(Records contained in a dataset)
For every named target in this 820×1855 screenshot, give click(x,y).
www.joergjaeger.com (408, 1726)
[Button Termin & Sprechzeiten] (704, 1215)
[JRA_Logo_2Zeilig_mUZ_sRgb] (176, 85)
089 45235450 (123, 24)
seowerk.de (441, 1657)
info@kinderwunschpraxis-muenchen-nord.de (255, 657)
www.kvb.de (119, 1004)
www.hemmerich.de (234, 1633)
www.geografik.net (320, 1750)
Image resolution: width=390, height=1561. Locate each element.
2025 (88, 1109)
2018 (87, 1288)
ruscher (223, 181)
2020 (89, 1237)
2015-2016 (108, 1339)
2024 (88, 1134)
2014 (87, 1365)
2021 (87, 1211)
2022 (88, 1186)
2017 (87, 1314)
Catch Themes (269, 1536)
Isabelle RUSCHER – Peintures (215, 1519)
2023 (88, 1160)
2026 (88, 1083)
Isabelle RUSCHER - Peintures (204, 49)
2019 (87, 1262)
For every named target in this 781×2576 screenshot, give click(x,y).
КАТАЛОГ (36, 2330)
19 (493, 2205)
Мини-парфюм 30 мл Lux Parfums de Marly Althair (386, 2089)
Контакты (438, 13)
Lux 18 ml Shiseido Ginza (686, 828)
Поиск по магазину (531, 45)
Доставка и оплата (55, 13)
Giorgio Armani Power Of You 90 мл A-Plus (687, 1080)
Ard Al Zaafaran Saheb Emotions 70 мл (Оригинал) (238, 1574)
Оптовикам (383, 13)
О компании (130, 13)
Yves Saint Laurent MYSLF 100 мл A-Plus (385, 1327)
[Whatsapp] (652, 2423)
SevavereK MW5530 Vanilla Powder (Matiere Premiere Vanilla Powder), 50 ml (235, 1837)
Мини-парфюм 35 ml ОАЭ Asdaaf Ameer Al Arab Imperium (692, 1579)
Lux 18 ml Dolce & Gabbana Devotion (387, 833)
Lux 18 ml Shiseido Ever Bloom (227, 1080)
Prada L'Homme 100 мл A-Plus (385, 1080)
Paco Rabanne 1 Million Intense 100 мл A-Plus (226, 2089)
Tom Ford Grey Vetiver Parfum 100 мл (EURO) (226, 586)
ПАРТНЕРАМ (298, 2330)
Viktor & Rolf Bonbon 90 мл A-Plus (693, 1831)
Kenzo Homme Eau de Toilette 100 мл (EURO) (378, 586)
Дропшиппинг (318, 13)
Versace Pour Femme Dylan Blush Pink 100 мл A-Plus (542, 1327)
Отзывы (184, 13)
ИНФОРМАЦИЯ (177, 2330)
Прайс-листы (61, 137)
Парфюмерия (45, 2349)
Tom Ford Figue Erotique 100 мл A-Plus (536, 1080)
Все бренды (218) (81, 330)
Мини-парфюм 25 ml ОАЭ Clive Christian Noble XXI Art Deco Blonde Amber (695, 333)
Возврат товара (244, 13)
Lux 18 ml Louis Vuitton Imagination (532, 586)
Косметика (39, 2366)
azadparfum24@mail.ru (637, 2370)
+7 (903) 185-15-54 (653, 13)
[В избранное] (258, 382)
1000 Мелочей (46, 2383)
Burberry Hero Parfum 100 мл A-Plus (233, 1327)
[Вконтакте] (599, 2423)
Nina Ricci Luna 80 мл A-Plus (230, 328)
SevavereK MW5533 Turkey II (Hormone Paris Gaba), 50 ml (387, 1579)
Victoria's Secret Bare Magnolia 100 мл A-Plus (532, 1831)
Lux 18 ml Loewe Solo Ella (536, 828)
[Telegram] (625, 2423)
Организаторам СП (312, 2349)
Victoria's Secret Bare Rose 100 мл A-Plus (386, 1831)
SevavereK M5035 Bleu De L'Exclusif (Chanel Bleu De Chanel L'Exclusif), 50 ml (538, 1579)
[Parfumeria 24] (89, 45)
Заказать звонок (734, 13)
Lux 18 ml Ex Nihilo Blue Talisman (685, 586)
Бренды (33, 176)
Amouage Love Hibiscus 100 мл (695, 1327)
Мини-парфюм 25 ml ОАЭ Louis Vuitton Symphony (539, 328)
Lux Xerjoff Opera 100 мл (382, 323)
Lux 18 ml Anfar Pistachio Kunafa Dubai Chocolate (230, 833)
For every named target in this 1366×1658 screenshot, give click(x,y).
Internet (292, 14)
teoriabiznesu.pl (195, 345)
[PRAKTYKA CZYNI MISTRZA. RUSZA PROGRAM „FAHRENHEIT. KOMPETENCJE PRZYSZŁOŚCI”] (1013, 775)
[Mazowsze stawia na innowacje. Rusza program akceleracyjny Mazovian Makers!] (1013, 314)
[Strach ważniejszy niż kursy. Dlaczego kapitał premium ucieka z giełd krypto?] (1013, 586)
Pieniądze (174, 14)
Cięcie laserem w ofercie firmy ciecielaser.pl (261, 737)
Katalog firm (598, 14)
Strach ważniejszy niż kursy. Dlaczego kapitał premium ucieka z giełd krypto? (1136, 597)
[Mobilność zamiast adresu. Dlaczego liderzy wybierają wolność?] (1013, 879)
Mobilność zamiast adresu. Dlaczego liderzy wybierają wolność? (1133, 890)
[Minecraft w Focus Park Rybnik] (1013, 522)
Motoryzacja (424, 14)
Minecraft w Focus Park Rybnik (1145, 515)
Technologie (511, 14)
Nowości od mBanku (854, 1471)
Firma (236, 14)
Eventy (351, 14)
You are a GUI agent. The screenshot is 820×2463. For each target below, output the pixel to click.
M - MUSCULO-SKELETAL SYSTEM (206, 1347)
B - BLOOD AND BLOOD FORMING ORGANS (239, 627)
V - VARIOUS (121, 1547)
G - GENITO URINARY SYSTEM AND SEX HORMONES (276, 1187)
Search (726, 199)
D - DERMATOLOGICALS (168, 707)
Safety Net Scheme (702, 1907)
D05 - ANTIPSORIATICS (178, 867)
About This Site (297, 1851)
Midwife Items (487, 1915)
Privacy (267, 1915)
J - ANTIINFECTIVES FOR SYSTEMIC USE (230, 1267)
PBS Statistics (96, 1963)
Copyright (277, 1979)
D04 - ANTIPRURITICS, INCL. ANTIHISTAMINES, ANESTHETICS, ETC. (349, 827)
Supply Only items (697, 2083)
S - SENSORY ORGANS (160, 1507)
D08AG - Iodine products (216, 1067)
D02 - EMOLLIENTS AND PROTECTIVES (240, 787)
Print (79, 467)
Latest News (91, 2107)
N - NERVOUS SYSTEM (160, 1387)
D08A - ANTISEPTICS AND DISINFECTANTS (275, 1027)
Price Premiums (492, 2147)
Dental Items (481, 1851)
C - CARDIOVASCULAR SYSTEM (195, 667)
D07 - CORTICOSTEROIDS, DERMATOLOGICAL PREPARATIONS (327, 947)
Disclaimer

**Work order**. The records above must be output exactly, in full.

**Written reply**.
For every named target in this 820×1855 screenshot, give click(x,y).
www.joergjaeger.com (408, 1726)
[Button Termin & Sprechzeiten] (704, 1215)
[JRA_Logo_2Zeilig_mUZ_sRgb] (176, 85)
089 45235450 (123, 24)
seowerk.de (441, 1657)
info@kinderwunschpraxis-muenchen-nord.de (255, 657)
www.kvb.de (119, 1004)
www.hemmerich.de (234, 1633)
www.geografik.net (320, 1750)
Image resolution: width=390, height=1561. Locate each element.
2025 (88, 1109)
2018 (87, 1288)
ruscher (223, 181)
2020 (89, 1237)
2015-2016 (108, 1339)
2024 (88, 1134)
2014 (87, 1365)
2021 (87, 1211)
2022 (88, 1186)
2017 (87, 1314)
Catch Themes (269, 1536)
Isabelle RUSCHER – Peintures (215, 1519)
2023 (88, 1160)
2026 (88, 1083)
Isabelle RUSCHER - Peintures (204, 49)
2019 (87, 1262)
For every named target in this 781×2576 screenshot, give click(x,y).
КАТАЛОГ (36, 2330)
19 (493, 2205)
Мини-парфюм 30 мл Lux Parfums de Marly Althair (386, 2089)
Контакты (438, 13)
Lux 18 ml Shiseido Ginza (686, 828)
Поиск по магазину (531, 45)
Доставка и оплата (55, 13)
Giorgio Armani Power Of You 90 мл A-Plus (687, 1080)
Ard Al Zaafaran Saheb Emotions 70 мл (Оригинал) (238, 1574)
Оптовикам (383, 13)
О компании (130, 13)
Yves Saint Laurent MYSLF 100 мл A-Plus (385, 1327)
[Whatsapp] (652, 2423)
SevavereK MW5530 Vanilla Powder (Matiere Premiere Vanilla Powder), 50 ml (235, 1837)
Мини-парфюм 35 ml ОАЭ Asdaaf Ameer Al Arab Imperium (692, 1579)
Lux 18 ml Dolce & Gabbana Devotion (387, 833)
Lux 18 ml Shiseido Ever Bloom (227, 1080)
Prada L'Homme 100 мл A-Plus (385, 1080)
Paco Rabanne 1 Million Intense 100 мл A-Plus (226, 2089)
Tom Ford Grey Vetiver Parfum 100 мл (EURO) (226, 586)
ПАРТНЕРАМ (298, 2330)
Viktor & Rolf Bonbon 90 мл A-Plus (693, 1831)
Kenzo Homme Eau de Toilette 100 мл (EURO) (378, 586)
Дропшиппинг (318, 13)
Versace Pour Femme Dylan Blush Pink 100 мл A-Plus (542, 1327)
Отзывы (184, 13)
ИНФОРМАЦИЯ (177, 2330)
Прайс-листы (61, 137)
Парфюмерия (45, 2349)
Tom Ford Figue Erotique 100 мл A-Plus (536, 1080)
Все бренды (218) (81, 330)
Мини-парфюм 25 ml ОАЭ Clive Christian Noble XXI Art Deco Blonde Amber (695, 333)
Возврат товара (244, 13)
Lux 18 ml Louis Vuitton Imagination (532, 586)
Косметика (39, 2366)
azadparfum24@mail.ru (637, 2370)
+7 (903) 185-15-54 (653, 13)
[В избранное] (258, 382)
1000 Мелочей (46, 2383)
Burberry Hero Parfum 100 мл A-Plus (233, 1327)
[Вконтакте] (599, 2423)
Nina Ricci Luna 80 мл A-Plus (230, 328)
SevavereK MW5533 Turkey II (Hormone Paris Gaba), 50 ml (387, 1579)
Victoria's Secret Bare Magnolia 100 мл A-Plus (532, 1831)
Lux 18 ml Loewe Solo Ella (536, 828)
[Telegram] (625, 2423)
Организаторам СП (312, 2349)
Victoria's Secret Bare Rose 100 мл A-Plus (386, 1831)
SevavereK M5035 Bleu De L'Exclusif (Chanel Bleu De Chanel L'Exclusif), 50 ml (538, 1579)
[Parfumeria 24] (89, 45)
Заказать звонок (734, 13)
Lux 18 ml Ex Nihilo Blue Talisman (685, 586)
Бренды (33, 176)
Amouage Love Hibiscus 100 мл (695, 1327)
Мини-парфюм 25 ml ОАЭ Louis Vuitton Symphony (539, 328)
Lux Xerjoff Opera 100 мл (382, 323)
Lux 18 ml Anfar Pistachio Kunafa Dubai Chocolate (230, 833)
For every named target in this 1366×1658 screenshot, give click(x,y).
Internet (292, 14)
teoriabiznesu.pl (195, 345)
[PRAKTYKA CZYNI MISTRZA. RUSZA PROGRAM „FAHRENHEIT. KOMPETENCJE PRZYSZŁOŚCI”] (1013, 775)
[Mazowsze stawia na innowacje. Rusza program akceleracyjny Mazovian Makers!] (1013, 314)
[Strach ważniejszy niż kursy. Dlaczego kapitał premium ucieka z giełd krypto?] (1013, 586)
Pieniądze (174, 14)
Cięcie laserem w ofercie firmy ciecielaser.pl (261, 737)
Katalog firm (598, 14)
Strach ważniejszy niż kursy. Dlaczego kapitał premium ucieka z giełd krypto? (1136, 597)
[Mobilność zamiast adresu. Dlaczego liderzy wybierają wolność?] (1013, 879)
Mobilność zamiast adresu. Dlaczego liderzy wybierają wolność? (1133, 890)
[Minecraft w Focus Park Rybnik] (1013, 522)
Motoryzacja (424, 14)
Minecraft w Focus Park Rybnik (1145, 515)
Technologie (511, 14)
Nowości od mBanku (854, 1471)
Firma (236, 14)
Eventy (351, 14)
You are a GUI agent. The screenshot is 820×2463. For each target below, output the pixel to click.
M - MUSCULO-SKELETAL SYSTEM (206, 1347)
B - BLOOD AND BLOOD FORMING ORGANS (239, 627)
V - VARIOUS (121, 1547)
G - GENITO URINARY SYSTEM AND SEX HORMONES (276, 1187)
Search (726, 199)
D - DERMATOLOGICALS (168, 707)
Safety Net Scheme (702, 1907)
D05 - ANTIPSORIATICS (178, 867)
About This Site (297, 1851)
Midwife Items (487, 1915)
Privacy (267, 1915)
J - ANTIINFECTIVES FOR SYSTEMIC USE (230, 1267)
PBS Statistics (96, 1963)
Copyright (277, 1979)
D04 - ANTIPRURITICS, INCL. ANTIHISTAMINES, ANESTHETICS, ETC. (349, 827)
Supply Only items (697, 2083)
S - SENSORY ORGANS (160, 1507)
D08AG - Iodine products (216, 1067)
D02 - EMOLLIENTS AND PROTECTIVES (240, 787)
Print (79, 467)
Latest News (91, 2107)
N - NERVOUS SYSTEM (160, 1387)
D08A - ANTISEPTICS AND DISINFECTANTS (275, 1027)
Price Premiums (492, 2147)
Dental Items (481, 1851)
C - CARDIOVASCULAR SYSTEM (195, 667)
D07 - CORTICOSTEROIDS, DERMATOLOGICAL PREPARATIONS (327, 947)
Disclaimer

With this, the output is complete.